*Selected passage*.
..........
Monday, February 15, 2010

Angry Jurors!

Boy, here's a story to give the plaintiff's bar the "willies" according to the LA Times recession-worried prospective jurors are in rebellion in certain LA courtrooms.  The following is from Carol Williams's article

Spurned in his effort to get out of jury duty, salesman Tony Prados turned his attention to the case that could cost him three weeks' pay.  A Los Angeles County sheriff's deputy was suing his former sergeant, alleging severe emotional distress inflicted by lewd and false innuendo that he was gay.

Prados, an ex-Marine, leaned forward in the jury box and asked in a let-me-get-this-straight tone of voice: 'He's brave enough to go out and get shot at by anyone but he couldn't handle this?'  he said of the locker-room taunting.  Fellow jury candidate Robert Avanesian, who had also unsuccessfully sought dismissal on financial hardship grounds, chimed in: 'I think severe emotional distress is what is happening in Haiti. I don't think you could have such severe emotional distress from that,' he said of the allegations in the deputy's case.
..........
Source data:
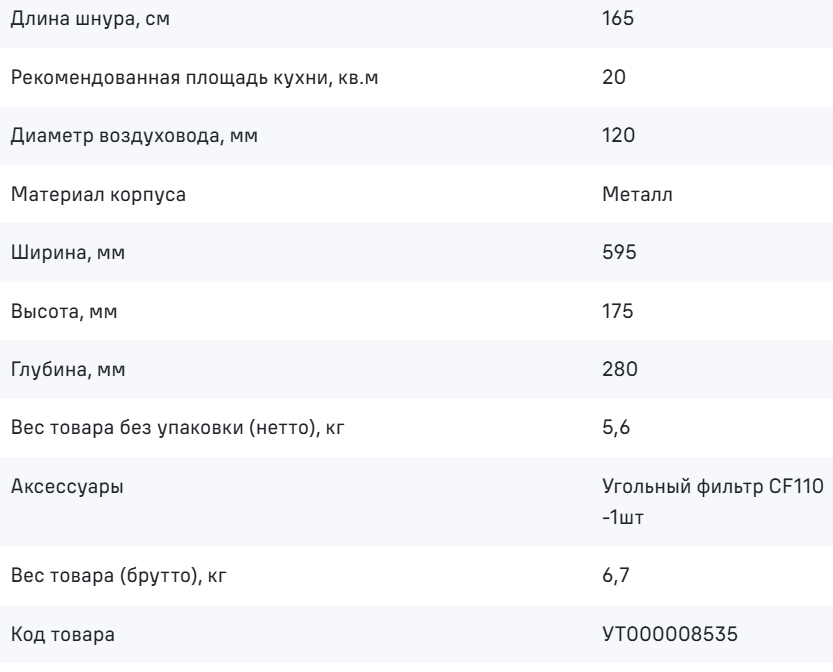Click 'Угольный фильтр CF110 -1шт' text

pos(713,501)
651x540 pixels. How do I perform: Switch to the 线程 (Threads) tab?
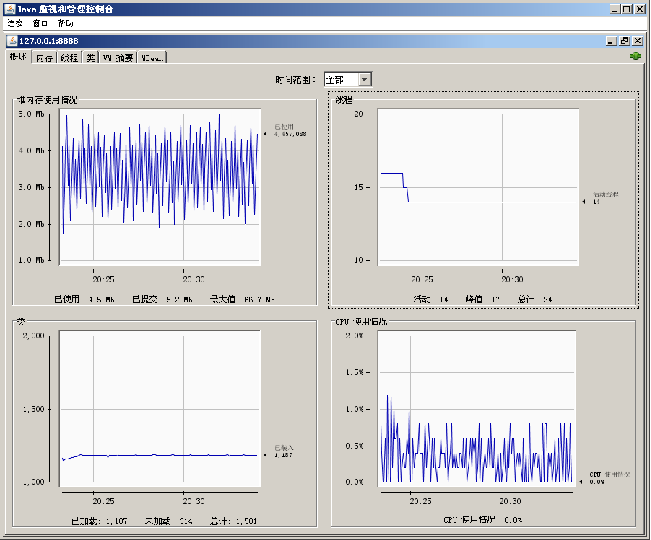coord(69,58)
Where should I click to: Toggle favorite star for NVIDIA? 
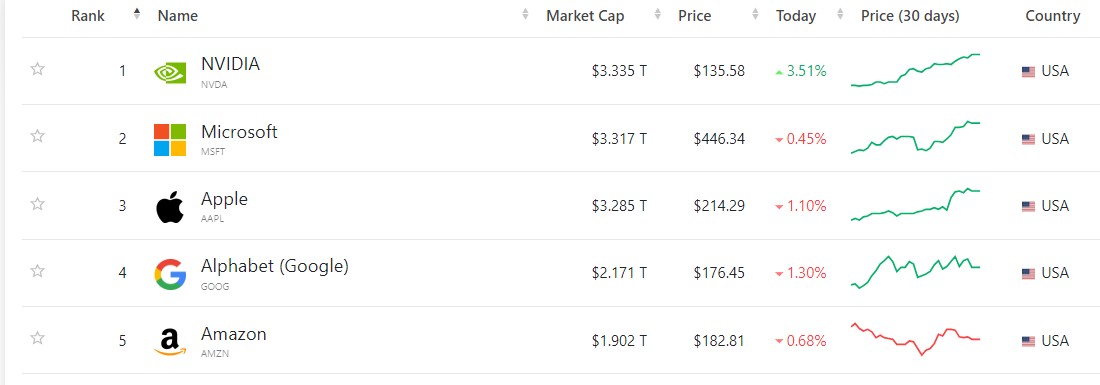point(38,69)
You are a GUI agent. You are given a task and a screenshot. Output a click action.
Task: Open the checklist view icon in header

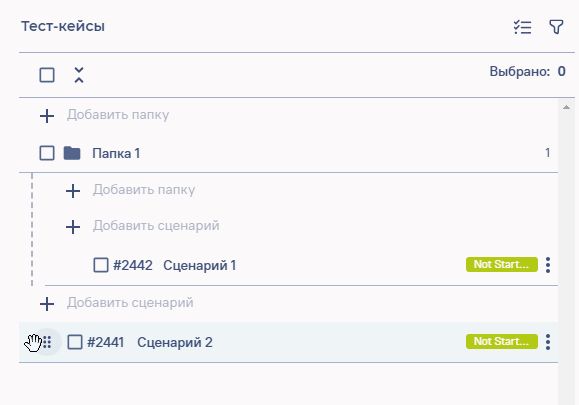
..........
Write out the part of the post on angry jurors starting with "Prados, an ex-Marine, leaned" and going on through "the deputy's case.". These lines come from a separate source.

*Exercise response*.
Prados, an ex-Marine, leaned forward in the jury box and asked in a let-me-get-this-straight tone of voice: 'He's brave enough to go out and get shot at by anyone but he couldn't handle this?'  he said of the locker-room taunting.  Fellow jury candidate Robert Avanesian, who had also unsuccessfully sought dismissal on financial hardship grounds, chimed in: 'I think severe emotional distress is what is happening in Haiti. I don't think you could have such severe emotional distress from that,' he said of the allegations in the deputy's case.